Il existe en ce monde Dieu merci des hommes et des femmes
incapables de demeurer en place, et sillonnant la France; ils utilisent les voitures et les hôtels, rien dans leur profession ne les astreint à cette mobilité. Mentionnons aussi Châteauneuf-de-Randon
en Lozère : au pied de cette place forte renfrognée dans la neige, se trouve
le tombeau bien abandonné d'un certain Duguesclin, que les livres d'histoire
ne mentionnent même plus ; mais nos deux frères y ont découvert
un club de chasse, où se rencontrent des paysans traditionnellement madrés,
aux yeux finauds, parfaitement inoffensifs et reposants tant qu'il ne s'agit pas
d'héritages. Nous disons "Châteauneuf-de-Randon", nous excusant à l'avance
auprès du personnel municipal, qui devra bien se résoudre
à ce que l'on ne parle pas uniquement de sa commune
en termes de dépliants de syndicats d'initiatives.
Qu'est-ce que l'amitié entre femmes, dans
l'imaginaire des hommes ? une possibilité d'infinie
consolation après tel acte sexuel brutal ou manqué, l'homme
n'offrant souvent d'autre choix que la force du soudard
ou la mollesse de l'ivrogne. Il existe à l'écart de la route
un hôtel dans la plaine, ou plutôt sur le plateau, vers le sud.
Là s'est réfugié un homme, pour l'instant anonyme.
Je fonce vers la mort, ne l'oublie pas. Cet homme
a parcouru dans la neige un sentier descendant, cherchant
en vain du côté opposé ce tombeau du héros médiéval tant
vanté par les cours de son instituteur. Quelle température
faisait-il ? question capitale qui lui fut posée dans le café
face à l'église.
- Moins cinq.
Cette réponse suscite la rectification scandalisée
de la buraliste : "Moins dix ! - Non, il ne me le semble pas"
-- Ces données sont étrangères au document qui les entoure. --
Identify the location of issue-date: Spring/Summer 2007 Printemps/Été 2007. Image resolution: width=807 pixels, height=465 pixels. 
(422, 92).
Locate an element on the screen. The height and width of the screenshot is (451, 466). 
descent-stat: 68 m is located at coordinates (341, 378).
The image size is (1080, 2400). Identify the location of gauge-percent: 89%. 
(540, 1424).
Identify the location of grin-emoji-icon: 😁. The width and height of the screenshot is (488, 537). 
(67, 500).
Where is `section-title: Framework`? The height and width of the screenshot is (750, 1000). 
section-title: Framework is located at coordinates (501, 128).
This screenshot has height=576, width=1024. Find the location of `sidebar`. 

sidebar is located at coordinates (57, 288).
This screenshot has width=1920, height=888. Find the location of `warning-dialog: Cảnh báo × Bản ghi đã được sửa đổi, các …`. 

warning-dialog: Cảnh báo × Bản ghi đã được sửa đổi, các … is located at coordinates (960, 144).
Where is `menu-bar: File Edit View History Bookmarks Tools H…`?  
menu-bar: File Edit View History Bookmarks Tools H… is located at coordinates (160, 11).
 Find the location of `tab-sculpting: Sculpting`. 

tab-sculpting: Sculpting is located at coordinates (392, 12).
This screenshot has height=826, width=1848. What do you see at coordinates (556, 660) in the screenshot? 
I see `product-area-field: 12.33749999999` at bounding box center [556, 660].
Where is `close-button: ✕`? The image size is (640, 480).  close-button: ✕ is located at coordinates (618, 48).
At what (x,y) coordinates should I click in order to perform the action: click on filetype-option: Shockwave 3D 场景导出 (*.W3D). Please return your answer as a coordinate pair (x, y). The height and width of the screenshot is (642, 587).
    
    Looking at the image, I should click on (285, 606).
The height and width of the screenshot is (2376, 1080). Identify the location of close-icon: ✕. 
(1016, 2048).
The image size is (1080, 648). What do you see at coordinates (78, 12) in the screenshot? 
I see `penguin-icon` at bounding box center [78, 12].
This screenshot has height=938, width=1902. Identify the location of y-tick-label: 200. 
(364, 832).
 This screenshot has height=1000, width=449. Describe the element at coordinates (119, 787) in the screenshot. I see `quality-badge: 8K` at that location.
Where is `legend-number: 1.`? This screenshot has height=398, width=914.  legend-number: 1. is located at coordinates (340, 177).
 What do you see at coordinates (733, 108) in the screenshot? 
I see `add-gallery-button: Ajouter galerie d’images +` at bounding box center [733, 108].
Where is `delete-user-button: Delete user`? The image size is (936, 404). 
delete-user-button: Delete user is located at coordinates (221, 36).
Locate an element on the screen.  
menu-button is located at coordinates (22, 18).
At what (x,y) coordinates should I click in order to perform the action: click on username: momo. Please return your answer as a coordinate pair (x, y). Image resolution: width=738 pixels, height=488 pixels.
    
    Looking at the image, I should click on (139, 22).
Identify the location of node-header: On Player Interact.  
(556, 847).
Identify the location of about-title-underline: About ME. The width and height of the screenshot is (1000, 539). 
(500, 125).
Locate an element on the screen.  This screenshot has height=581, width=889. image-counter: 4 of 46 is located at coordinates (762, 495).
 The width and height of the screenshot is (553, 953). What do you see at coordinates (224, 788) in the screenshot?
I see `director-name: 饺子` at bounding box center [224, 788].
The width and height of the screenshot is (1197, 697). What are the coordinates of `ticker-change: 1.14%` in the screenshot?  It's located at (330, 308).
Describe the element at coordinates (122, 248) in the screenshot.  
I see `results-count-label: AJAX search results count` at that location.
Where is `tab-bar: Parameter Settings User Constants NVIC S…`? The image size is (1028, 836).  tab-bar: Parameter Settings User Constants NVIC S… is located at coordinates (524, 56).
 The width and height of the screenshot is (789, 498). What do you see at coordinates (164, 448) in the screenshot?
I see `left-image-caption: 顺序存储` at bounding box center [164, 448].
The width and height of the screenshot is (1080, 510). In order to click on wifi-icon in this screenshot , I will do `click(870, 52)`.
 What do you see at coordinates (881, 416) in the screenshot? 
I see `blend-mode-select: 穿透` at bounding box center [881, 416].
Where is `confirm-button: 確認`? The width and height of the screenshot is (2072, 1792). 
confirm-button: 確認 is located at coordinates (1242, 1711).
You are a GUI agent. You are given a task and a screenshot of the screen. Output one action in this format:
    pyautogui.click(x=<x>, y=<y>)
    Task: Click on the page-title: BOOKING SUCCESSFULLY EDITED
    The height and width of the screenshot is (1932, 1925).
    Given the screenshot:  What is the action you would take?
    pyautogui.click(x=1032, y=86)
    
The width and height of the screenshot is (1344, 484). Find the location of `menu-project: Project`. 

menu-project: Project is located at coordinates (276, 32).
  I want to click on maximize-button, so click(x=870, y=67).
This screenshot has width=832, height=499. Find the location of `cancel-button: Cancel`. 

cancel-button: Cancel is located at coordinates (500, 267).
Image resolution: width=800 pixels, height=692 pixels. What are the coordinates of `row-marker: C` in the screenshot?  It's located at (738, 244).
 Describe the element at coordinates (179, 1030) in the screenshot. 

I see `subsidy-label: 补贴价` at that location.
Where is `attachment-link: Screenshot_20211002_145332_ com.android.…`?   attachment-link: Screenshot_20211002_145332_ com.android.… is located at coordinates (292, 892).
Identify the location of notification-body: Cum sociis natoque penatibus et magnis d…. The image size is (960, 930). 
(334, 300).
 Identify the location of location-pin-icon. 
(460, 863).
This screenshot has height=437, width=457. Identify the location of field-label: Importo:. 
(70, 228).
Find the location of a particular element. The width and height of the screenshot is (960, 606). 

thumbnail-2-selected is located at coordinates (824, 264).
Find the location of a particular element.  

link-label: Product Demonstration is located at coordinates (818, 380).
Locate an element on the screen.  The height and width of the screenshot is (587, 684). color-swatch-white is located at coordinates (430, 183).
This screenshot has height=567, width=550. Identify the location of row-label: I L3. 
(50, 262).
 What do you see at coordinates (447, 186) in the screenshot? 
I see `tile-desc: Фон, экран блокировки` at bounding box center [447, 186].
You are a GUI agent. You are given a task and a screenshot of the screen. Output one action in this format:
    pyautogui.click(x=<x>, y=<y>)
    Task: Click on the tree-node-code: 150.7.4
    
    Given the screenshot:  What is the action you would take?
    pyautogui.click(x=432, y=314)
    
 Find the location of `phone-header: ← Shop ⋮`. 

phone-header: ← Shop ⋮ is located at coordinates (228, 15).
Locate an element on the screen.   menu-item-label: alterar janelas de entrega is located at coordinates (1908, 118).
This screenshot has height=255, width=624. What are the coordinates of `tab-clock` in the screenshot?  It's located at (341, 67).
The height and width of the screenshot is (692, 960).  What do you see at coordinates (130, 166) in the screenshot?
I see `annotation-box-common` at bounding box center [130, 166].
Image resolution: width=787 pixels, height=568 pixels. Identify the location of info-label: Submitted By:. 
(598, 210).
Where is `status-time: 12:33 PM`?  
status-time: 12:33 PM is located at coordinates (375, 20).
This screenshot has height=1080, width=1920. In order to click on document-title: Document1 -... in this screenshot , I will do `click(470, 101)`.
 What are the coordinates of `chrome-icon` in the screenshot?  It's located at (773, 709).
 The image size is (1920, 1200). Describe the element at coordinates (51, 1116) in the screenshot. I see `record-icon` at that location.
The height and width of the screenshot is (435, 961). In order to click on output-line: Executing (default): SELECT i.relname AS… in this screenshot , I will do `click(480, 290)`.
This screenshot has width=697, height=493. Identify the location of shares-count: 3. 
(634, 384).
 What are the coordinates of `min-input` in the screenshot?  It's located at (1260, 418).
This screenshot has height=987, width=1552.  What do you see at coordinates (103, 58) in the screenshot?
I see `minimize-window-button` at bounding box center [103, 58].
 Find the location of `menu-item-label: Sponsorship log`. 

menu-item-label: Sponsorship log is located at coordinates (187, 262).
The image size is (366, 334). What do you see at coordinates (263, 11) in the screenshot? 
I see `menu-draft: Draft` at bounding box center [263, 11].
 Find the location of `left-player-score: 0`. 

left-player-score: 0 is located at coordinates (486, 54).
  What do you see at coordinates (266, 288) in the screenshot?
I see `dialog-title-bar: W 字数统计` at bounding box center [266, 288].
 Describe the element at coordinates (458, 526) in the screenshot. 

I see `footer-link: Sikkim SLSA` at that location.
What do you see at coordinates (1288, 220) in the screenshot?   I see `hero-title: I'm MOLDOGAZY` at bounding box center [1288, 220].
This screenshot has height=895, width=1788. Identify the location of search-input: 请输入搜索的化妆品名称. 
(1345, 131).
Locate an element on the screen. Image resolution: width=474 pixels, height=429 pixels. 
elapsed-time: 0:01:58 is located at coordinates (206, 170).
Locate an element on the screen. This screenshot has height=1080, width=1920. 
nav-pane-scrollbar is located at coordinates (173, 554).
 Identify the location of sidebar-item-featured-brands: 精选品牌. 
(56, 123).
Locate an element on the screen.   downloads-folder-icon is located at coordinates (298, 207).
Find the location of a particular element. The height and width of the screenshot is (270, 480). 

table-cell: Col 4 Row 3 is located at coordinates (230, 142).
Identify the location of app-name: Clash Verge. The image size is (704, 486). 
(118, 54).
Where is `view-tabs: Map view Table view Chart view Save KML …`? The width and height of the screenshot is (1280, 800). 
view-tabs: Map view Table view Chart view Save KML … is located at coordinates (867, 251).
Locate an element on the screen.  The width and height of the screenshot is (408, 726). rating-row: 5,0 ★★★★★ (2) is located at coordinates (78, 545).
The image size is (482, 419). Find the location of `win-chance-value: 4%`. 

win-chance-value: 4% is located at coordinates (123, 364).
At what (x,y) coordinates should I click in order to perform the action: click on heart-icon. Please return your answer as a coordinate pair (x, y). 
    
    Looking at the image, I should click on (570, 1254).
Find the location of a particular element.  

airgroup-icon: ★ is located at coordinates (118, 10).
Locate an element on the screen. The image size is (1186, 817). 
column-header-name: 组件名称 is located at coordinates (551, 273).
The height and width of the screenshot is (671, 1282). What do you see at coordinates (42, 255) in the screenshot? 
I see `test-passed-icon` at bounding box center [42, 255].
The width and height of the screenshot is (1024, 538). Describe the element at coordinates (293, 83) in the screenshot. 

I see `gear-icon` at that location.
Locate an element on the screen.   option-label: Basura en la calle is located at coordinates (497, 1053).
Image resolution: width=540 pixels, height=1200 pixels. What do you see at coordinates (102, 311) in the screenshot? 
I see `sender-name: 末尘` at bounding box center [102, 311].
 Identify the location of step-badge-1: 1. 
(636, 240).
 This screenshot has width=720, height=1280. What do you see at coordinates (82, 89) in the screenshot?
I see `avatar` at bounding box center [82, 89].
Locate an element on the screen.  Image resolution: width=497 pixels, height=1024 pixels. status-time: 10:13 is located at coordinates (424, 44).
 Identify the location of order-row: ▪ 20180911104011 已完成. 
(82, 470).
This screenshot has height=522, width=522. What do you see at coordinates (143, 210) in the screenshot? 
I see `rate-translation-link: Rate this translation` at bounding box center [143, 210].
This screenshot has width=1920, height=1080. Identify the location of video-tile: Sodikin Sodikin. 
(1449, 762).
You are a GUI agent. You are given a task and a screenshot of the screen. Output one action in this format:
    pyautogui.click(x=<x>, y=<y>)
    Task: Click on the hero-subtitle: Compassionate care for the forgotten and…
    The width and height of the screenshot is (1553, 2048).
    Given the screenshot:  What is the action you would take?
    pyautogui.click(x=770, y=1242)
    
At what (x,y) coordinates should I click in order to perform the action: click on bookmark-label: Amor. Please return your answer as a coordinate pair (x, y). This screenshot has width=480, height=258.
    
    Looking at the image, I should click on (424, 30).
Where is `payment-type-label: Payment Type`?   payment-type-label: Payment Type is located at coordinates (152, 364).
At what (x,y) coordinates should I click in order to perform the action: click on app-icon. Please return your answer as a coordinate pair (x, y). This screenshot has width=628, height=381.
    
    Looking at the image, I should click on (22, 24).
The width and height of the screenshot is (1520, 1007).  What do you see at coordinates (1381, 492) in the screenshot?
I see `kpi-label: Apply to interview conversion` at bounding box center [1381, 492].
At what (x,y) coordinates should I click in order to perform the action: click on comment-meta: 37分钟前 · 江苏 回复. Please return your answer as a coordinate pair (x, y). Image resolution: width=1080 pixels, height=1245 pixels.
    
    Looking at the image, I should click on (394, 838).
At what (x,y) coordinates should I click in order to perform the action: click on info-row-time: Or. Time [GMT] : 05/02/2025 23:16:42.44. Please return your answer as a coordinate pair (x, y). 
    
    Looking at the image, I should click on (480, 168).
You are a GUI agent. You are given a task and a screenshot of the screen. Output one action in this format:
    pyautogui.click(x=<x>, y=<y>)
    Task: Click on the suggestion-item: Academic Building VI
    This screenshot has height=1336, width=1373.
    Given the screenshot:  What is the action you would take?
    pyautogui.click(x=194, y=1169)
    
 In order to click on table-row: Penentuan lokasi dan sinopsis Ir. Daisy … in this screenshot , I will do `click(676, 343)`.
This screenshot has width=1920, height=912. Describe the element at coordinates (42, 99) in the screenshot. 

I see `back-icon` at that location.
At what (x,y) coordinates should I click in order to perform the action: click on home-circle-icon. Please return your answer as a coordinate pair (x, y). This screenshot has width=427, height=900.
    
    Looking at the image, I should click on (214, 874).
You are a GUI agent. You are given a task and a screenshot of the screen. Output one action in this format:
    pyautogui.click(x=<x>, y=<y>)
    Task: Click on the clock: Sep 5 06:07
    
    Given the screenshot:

- la gérante prenant à témoin les clients, sur son isolement,
sur ce pourri pays coupé de tout - "Madame, vous habitez
un pays que vous ne méritez pas" lança l'inconnu. Il coucha
à l'hôtel du plateau, chaud, surchauffé, confortable. Parfois,
la buraliste de Châteauneuf-de-Randon prend trois semaines
de congés : à Limoges, ou à Paris. C'est Hélène Dubost,
semi-prostituée, "habitude" de la rue Huguerie de Bordeaux,
qui la remplace. Au restaurant de l'hôtel dînent deux couples,
celui de Pascal Matz, médecin ; de sa maîtresse ex-pâtissière
Hélène, débarrassée de son cabas de la rue Huguerie ;
d'Annemarie Mertzmüller, de noble famille schwartzwaldienne
et de son godassier François Nau.
Ils boivent et s'agitent beaucoup. L'ambiance est
à la baise après le dessert. Revenu se coucher dans sa chambre,
l'anonyme, curé de Châteauneuf en fait et couchant à l'hôtel,
entend par la salle de bain contiguë les échos d'une baise acharnée.
Lui-même se masturbe deux fois au-dessus du bidet,
pour éviter les réflexions des femmes de ménage.